(Beginning of INFORMATION SHOWN)

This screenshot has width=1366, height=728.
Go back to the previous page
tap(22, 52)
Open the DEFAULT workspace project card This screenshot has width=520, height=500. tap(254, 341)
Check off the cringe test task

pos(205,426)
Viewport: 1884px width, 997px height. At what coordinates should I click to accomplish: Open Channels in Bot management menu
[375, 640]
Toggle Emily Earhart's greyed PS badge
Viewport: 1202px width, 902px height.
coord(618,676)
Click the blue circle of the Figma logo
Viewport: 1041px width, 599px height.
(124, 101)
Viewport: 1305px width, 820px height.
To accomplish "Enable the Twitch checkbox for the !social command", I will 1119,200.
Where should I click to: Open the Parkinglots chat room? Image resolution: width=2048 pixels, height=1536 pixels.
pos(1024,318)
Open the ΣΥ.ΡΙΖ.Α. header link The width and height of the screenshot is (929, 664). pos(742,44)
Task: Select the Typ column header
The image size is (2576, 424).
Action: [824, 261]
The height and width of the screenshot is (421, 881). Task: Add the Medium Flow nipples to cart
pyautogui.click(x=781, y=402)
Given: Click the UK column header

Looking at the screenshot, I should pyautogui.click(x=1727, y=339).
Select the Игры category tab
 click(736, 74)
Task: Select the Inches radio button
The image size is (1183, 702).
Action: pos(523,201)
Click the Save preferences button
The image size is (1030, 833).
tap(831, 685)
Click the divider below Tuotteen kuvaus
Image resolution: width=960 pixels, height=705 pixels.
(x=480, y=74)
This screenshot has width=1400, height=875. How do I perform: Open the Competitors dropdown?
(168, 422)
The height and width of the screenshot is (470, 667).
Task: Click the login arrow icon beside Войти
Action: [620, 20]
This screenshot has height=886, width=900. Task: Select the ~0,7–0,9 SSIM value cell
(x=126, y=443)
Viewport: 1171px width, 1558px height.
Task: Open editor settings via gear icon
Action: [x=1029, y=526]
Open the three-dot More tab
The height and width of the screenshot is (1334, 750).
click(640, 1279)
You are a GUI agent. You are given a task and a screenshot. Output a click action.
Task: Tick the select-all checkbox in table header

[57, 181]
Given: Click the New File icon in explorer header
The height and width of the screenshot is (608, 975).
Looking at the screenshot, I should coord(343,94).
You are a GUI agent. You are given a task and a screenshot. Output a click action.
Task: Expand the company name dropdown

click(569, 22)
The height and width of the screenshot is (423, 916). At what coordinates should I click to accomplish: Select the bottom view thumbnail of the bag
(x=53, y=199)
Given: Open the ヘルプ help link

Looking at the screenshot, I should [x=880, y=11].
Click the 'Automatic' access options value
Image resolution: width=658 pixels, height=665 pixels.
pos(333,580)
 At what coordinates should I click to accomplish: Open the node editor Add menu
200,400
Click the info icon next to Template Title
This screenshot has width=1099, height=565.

(End of INFORMATION SHOWN)

Write the opening line of the data above and every line after it, exactly, stopping once you have written the line with "Task: Select the Inches radio button".

This screenshot has width=1366, height=728.
Go back to the previous page
tap(22, 52)
Open the DEFAULT workspace project card This screenshot has width=520, height=500. tap(254, 341)
Check off the cringe test task

pos(205,426)
Viewport: 1884px width, 997px height. At what coordinates should I click to accomplish: Open Channels in Bot management menu
[375, 640]
Toggle Emily Earhart's greyed PS badge
Viewport: 1202px width, 902px height.
coord(618,676)
Click the blue circle of the Figma logo
Viewport: 1041px width, 599px height.
(124, 101)
Viewport: 1305px width, 820px height.
To accomplish "Enable the Twitch checkbox for the !social command", I will 1119,200.
Where should I click to: Open the Parkinglots chat room? Image resolution: width=2048 pixels, height=1536 pixels.
pos(1024,318)
Open the ΣΥ.ΡΙΖ.Α. header link The width and height of the screenshot is (929, 664). pos(742,44)
Task: Select the Typ column header
The image size is (2576, 424).
Action: [824, 261]
The height and width of the screenshot is (421, 881). Task: Add the Medium Flow nipples to cart
pyautogui.click(x=781, y=402)
Given: Click the UK column header

Looking at the screenshot, I should pyautogui.click(x=1727, y=339).
Select the Игры category tab
 click(736, 74)
Task: Select the Inches radio button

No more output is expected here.